### TASK BRIEF
Keep only those lines of the records that include the string "circle".

BEGIN SUPPLIED DATA

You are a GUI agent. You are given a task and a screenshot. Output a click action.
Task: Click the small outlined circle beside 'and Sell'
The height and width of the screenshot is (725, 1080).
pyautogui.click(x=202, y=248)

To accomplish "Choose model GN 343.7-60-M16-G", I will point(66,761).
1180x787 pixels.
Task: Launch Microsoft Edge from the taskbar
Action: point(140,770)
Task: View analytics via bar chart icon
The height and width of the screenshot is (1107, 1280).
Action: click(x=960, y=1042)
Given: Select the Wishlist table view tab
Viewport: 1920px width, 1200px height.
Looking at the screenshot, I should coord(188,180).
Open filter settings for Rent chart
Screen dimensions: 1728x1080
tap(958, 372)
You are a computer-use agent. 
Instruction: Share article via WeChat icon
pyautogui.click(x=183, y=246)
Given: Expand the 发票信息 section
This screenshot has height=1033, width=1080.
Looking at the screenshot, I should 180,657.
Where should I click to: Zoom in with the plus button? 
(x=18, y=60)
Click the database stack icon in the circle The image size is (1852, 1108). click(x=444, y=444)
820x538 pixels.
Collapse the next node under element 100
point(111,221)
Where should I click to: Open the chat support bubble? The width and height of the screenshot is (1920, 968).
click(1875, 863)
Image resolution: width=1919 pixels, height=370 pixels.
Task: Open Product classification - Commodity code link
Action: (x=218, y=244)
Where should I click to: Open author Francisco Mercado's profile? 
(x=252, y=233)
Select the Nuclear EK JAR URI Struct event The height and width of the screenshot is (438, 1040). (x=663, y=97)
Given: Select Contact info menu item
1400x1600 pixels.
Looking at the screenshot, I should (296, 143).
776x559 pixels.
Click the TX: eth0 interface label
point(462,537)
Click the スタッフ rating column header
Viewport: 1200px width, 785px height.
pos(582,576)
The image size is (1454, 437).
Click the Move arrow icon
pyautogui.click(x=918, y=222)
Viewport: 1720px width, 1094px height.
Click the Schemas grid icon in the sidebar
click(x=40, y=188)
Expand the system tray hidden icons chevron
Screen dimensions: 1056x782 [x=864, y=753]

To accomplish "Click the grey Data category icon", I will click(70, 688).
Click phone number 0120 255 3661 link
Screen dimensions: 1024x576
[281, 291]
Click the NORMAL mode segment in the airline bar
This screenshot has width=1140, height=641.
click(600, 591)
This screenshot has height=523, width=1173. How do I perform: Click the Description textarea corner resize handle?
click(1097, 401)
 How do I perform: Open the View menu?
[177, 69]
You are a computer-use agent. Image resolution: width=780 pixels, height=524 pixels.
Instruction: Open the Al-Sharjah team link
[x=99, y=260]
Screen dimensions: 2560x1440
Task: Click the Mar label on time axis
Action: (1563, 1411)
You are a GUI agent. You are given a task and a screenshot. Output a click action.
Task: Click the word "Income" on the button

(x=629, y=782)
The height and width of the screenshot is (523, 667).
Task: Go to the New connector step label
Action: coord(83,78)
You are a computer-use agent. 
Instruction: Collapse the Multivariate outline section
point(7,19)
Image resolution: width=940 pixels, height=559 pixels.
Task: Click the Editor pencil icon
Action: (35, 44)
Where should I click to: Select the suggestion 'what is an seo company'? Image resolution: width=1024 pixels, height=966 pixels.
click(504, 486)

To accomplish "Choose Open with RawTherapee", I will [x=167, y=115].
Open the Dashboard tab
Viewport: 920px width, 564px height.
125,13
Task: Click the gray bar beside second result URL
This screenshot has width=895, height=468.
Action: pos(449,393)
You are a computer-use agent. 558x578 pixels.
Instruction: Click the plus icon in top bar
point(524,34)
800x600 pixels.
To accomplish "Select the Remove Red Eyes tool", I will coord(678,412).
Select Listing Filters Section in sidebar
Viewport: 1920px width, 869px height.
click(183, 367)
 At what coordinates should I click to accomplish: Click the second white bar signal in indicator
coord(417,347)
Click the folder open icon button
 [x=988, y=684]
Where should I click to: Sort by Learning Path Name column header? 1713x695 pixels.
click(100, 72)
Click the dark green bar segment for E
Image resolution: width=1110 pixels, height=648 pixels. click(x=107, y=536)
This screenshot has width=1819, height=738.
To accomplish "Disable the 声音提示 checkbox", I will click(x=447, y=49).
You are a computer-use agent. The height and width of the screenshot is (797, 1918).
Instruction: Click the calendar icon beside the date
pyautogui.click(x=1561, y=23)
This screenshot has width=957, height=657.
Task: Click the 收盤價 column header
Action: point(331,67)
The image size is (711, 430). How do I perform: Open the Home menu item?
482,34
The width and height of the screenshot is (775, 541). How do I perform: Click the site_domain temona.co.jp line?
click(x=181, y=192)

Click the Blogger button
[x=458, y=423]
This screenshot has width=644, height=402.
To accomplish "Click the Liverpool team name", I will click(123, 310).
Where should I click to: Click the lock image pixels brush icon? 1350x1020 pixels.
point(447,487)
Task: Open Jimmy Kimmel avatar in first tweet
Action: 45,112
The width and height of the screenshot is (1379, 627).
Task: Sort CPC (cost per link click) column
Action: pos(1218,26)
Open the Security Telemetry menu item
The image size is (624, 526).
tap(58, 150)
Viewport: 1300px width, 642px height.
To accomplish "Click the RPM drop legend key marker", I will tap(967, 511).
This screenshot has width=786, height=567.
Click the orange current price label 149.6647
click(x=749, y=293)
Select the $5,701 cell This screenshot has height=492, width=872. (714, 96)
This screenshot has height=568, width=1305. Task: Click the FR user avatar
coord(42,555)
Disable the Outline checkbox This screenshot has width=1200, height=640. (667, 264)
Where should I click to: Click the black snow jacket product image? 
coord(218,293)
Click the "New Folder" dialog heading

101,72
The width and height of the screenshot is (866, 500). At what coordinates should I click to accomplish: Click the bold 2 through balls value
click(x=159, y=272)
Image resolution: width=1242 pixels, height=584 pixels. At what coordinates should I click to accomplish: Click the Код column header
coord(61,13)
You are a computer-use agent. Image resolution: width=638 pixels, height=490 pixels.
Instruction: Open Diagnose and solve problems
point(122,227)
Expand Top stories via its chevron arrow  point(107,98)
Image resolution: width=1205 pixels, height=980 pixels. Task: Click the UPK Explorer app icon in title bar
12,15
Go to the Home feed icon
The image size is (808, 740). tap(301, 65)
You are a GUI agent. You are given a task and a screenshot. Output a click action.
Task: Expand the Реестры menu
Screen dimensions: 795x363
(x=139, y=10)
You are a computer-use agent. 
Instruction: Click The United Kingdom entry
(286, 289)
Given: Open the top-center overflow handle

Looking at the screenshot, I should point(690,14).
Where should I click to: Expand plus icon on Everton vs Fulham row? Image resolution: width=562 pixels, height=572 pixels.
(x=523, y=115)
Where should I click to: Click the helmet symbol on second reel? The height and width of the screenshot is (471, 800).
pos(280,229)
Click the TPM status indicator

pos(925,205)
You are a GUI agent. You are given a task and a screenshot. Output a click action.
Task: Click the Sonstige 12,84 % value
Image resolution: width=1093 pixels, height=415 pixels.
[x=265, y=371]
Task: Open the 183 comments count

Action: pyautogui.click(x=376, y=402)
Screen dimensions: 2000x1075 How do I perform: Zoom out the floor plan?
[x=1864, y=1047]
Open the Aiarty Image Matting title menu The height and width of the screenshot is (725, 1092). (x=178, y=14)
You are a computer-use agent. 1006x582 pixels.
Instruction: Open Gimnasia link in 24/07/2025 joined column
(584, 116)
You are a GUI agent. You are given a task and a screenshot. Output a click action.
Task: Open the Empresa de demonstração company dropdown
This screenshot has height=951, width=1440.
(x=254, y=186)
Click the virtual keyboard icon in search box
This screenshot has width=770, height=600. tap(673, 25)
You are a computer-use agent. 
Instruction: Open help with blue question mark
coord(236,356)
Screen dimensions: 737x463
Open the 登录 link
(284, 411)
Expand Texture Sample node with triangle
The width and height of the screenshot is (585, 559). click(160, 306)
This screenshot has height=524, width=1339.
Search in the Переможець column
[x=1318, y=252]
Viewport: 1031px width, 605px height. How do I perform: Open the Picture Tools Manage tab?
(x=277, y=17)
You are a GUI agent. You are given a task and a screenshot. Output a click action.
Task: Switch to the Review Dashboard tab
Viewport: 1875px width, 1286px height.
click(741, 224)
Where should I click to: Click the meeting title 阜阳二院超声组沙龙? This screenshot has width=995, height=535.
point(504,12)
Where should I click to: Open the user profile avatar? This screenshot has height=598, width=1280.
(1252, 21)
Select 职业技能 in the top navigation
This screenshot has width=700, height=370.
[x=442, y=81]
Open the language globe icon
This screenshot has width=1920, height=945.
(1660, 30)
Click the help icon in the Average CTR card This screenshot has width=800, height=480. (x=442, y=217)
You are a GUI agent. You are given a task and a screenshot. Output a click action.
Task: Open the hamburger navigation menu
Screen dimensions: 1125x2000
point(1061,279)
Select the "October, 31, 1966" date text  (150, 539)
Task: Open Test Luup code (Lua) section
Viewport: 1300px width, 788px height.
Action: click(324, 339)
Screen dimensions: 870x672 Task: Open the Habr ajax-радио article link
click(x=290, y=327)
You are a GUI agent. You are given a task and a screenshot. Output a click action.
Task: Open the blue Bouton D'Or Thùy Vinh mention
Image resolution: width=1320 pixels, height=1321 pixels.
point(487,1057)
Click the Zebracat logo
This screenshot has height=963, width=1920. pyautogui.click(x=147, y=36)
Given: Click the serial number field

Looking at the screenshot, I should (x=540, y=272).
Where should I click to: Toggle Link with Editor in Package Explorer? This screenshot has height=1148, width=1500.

END SUPPLIED DATA

### ANSWER AREA
Task: Click the small outlined circle beside 'and Sell'
Click the database stack icon in the circle The image size is (1852, 1108). click(x=444, y=444)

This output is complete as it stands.